Begin with the line containing "Click the boot" and copy each line exactly through the last line of the entries, inclusive.

RECORD SET:
###
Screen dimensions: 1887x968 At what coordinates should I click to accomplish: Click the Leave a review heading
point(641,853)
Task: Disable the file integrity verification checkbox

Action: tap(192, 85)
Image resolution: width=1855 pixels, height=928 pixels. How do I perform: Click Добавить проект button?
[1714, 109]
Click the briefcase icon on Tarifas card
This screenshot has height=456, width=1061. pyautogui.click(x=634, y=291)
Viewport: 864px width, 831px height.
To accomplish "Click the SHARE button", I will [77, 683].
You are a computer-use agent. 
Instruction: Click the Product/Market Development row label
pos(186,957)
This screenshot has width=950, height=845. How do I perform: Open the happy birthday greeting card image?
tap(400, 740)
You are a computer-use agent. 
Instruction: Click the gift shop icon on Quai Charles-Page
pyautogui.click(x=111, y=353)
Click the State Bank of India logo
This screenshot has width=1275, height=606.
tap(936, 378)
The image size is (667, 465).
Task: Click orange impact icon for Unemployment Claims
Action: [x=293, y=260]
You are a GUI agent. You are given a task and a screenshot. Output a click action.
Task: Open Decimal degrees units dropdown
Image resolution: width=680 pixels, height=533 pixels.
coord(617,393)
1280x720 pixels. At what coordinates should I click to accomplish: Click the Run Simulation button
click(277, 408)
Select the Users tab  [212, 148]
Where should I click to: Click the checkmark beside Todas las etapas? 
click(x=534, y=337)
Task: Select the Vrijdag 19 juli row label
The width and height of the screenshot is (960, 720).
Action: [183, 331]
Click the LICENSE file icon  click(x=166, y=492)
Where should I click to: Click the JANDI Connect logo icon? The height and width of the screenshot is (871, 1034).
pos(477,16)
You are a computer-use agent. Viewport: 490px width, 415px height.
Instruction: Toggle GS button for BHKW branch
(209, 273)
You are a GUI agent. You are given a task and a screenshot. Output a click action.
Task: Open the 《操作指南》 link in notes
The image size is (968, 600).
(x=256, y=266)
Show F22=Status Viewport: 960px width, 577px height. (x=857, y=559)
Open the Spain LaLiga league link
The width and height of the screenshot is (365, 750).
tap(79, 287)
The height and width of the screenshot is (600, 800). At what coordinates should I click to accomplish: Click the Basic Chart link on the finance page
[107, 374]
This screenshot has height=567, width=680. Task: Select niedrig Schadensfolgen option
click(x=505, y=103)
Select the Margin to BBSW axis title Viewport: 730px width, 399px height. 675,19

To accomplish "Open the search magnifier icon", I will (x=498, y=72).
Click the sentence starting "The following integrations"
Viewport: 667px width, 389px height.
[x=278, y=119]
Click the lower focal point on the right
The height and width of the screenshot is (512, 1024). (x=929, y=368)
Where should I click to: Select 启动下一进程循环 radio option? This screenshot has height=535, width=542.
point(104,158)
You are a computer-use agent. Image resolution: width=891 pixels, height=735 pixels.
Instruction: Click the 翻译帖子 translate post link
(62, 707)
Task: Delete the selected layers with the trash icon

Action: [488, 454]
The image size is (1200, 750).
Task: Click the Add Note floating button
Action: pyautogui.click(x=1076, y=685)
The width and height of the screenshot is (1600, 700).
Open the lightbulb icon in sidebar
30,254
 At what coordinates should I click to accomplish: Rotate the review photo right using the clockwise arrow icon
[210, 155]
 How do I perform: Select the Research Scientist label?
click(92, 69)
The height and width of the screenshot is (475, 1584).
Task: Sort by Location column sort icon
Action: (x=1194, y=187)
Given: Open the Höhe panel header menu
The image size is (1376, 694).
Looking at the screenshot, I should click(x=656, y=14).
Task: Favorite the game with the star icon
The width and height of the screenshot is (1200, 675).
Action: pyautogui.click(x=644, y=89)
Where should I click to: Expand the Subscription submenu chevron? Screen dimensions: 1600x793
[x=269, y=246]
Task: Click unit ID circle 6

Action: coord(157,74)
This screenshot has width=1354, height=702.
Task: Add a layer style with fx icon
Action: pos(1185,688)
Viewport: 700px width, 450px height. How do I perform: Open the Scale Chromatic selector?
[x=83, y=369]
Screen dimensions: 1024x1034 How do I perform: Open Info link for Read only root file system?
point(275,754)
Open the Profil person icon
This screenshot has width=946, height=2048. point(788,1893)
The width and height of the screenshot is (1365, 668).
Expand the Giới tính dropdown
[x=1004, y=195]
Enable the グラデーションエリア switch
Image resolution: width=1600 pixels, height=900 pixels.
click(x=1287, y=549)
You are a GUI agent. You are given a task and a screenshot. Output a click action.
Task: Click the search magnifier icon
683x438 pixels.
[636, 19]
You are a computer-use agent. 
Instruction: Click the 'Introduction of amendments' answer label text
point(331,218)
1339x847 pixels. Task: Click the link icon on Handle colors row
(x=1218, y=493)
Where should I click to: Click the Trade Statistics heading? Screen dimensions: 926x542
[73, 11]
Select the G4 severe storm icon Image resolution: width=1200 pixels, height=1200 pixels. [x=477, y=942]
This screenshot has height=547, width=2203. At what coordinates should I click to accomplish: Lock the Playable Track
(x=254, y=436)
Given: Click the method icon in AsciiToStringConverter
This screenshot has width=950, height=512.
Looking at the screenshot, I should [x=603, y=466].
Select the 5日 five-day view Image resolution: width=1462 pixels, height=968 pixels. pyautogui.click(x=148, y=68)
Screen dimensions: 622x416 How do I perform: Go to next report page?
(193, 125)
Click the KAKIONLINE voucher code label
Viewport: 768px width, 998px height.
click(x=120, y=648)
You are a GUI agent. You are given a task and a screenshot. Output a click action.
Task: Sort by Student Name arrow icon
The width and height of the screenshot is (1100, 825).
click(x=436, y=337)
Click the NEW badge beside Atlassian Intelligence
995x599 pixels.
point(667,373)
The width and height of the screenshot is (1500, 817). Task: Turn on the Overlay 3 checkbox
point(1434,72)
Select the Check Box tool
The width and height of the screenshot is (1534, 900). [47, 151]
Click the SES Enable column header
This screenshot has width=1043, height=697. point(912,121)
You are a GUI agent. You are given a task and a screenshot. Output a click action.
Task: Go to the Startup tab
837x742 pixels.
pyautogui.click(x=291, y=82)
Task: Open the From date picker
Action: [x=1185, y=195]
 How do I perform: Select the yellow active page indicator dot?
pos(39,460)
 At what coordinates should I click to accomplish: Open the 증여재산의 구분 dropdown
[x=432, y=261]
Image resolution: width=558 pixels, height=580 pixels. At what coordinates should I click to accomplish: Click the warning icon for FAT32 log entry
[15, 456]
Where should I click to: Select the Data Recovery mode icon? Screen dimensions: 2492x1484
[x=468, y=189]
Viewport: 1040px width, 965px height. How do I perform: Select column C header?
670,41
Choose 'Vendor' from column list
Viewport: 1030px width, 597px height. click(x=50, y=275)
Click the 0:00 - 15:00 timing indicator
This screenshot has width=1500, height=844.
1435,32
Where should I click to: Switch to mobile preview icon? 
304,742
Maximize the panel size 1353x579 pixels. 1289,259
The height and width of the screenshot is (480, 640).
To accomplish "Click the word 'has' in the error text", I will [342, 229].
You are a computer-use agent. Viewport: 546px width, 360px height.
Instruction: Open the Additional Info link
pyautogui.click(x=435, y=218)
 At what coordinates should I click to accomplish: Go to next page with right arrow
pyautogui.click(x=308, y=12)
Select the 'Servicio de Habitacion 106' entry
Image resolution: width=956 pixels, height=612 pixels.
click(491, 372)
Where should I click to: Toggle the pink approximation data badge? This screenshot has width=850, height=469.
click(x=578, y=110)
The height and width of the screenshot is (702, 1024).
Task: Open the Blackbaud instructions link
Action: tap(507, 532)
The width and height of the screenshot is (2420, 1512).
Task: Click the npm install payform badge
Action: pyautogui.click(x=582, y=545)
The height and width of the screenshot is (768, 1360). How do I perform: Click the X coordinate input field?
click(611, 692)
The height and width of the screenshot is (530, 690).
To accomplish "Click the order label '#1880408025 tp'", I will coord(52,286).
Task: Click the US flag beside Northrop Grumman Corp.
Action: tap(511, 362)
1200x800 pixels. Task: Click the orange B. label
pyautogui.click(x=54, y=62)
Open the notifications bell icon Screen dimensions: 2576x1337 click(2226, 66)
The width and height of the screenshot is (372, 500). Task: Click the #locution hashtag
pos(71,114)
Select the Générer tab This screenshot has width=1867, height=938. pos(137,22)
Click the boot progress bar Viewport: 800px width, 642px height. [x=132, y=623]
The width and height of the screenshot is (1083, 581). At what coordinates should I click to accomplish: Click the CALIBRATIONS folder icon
###
WORKED SOLUTION:
Click the boot progress bar Viewport: 800px width, 642px height. [x=132, y=623]
The width and height of the screenshot is (1083, 581). At what coordinates should I click to accomplish: Click the CALIBRATIONS folder icon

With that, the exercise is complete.